_GOAL OF THE EXERCISE:_ Reproduce the following material line for line, without any alteration.

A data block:
[start]

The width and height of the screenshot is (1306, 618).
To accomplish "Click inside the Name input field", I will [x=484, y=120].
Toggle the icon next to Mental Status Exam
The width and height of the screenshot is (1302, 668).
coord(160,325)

[end]

_THE COMPLETED TASK:_
The width and height of the screenshot is (1306, 618).
To accomplish "Click inside the Name input field", I will [x=484, y=120].
Toggle the icon next to Mental Status Exam
The width and height of the screenshot is (1302, 668).
coord(160,325)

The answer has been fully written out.